Parts of the exercise:
1/ For the filing excerpt, decide whether each statement agrees with the text. Answer yes or no for each, and quote the deciding words exactly. (a) The Member sold 25% of the membership interest in the GP on March 6, 2014. (b) The aggregate purchase price for the membership interest sold was $250,000. (c) BF Management, LLC is the general partner of BF Investment Enterprises, Ltd.
2/ Translate this sentence from the filing excerpt into French: "The reporting person disclaims beneficial ownership of TherapeuticsMD, Inc. (the "Company") common stock and derivative securities except to the extent of his pecuniary interest therein."
3/ Set down word for word the part of the filing excerpt starting with "Stock Option (right to buy) $2.64" and going on through "45,000(4) I By BF Investment Enterprises, Ltd.".

Given text:
--------------------------------
Stock Option (right to buy) $2.55 03/07/2014 S 12,375 12/31/2012 04/16/2022 Common Stock 12,375 (4) 50,000(4) I By BF Investment Enterprises, Ltd.
Stock Option (right to buy) $2.55 03/07/2014 S 37,125 04/16/2013 04/16/2022 Common Stock 37,125 (4) 150,000(4) I By BF Investment Enterprises, Ltd.
Stock Option (right to buy) $2.64 03/07/2014 S 12,375 12/31/2013 05/01/2023 Common Stock 12,375 (4) 50,000(4) I By BF Investment Enterprises, Ltd.
Stock Option (right to buy) $5.05 03/07/2014 S 11,137.5 12/31/2014 01/06/2024 Common Stock 11,137.5 (4) 45,000(4) I By BF Investment Enterprises, Ltd.
Explanation of Responses:
1. The reported securities are held by BF Investment Enterprises, Ltd. ("BF Investment"), a limited partnership of which BF Management, LLC (the "GP") is the general partner. The reporting person and his wife, as tenants by the entirety, are the sole member of the GP (the "Member"). On March 6, 2014, the Member sold 25% of the membership interest in the GP for an aggregate purchase price of $100,000. The percentage of membership interest in the GP sold by the Member may be subject to further adjustment, if any, as may be required by the results of a post-closing valuation, which adjustment will be reflected in an amended Form 4. The reporting person disclaims beneficial ownership of TherapeuticsMD, Inc. (the "Company") common stock and derivative securities except to the extent of his pecuniary interest therein.
--------------------------------
Excerpted records:
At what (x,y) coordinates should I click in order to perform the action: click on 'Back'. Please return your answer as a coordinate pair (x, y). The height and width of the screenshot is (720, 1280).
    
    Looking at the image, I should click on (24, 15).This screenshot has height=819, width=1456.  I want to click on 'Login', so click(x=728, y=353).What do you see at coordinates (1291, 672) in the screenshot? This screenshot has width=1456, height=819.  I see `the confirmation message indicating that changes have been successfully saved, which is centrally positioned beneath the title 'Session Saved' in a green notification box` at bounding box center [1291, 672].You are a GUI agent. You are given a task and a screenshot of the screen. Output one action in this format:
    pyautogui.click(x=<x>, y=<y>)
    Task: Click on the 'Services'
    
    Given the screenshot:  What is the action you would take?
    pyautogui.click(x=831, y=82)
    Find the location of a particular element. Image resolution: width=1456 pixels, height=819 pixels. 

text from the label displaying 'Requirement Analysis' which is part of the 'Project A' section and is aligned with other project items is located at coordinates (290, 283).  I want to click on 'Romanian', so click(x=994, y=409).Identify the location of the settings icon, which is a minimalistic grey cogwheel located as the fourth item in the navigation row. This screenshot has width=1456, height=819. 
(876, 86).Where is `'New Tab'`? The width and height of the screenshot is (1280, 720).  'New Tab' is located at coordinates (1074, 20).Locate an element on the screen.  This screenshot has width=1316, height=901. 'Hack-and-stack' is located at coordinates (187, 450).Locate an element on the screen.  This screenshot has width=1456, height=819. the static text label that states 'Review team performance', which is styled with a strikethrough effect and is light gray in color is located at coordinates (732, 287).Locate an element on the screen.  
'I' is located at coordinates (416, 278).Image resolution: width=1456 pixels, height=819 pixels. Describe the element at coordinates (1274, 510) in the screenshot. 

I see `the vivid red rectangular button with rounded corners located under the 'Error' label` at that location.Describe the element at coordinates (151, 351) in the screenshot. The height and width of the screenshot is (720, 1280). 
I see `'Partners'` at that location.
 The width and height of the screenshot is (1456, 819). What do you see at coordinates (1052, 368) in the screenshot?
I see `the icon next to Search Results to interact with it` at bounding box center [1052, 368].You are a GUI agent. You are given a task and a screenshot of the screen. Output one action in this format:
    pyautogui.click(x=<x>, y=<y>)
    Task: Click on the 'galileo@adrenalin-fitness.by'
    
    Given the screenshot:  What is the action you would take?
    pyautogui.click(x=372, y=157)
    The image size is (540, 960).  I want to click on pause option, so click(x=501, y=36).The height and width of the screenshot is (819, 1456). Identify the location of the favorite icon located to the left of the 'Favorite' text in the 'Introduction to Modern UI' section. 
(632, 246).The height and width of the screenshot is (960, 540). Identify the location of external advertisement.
--------------------------------
Solution list:
1/
(a) Yes: "On March 6, 2014, the Member sold 25% of the membership interest in the GP"
(b) No: "for an aggregate purchase price of $100,000"
(c) Yes: "BF Investment Enterprises, Ltd. ("BF Investment"), a limited partnership of which BF Management, LLC (the "GP") is the general partner"

2/ La personne déclarante décline toute propriété effective des actions ordinaires et des titres dérivés de TherapeuticsMD, Inc. (la « Société »), sauf dans la mesure de son intérêt pécuniaire dans ceux-ci.

3/
Stock Option (right to buy) $2.64 03/07/2014 S 12,375 12/31/2013 05/01/2023 Common Stock 12,375 (4) 50,000(4) I By BF Investment Enterprises, Ltd.
Stock Option (right to buy) $5.05 03/07/2014 S 11,137.5 12/31/2014 01/06/2024 Common Stock 11,137.5 (4) 45,000(4) I By BF Investment Enterprises, Ltd.